### WORK REQUEST
May I have the lines from the one containing "The image size is (882, 548)." to the end of the entries, returned exactly and with nothing else?

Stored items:
****************

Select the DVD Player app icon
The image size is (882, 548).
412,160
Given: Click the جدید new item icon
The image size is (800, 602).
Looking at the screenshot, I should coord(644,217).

****************

### ANSWER TO THE EXERCISE
The image size is (882, 548).
412,160
Given: Click the جدید new item icon
The image size is (800, 602).
Looking at the screenshot, I should coord(644,217).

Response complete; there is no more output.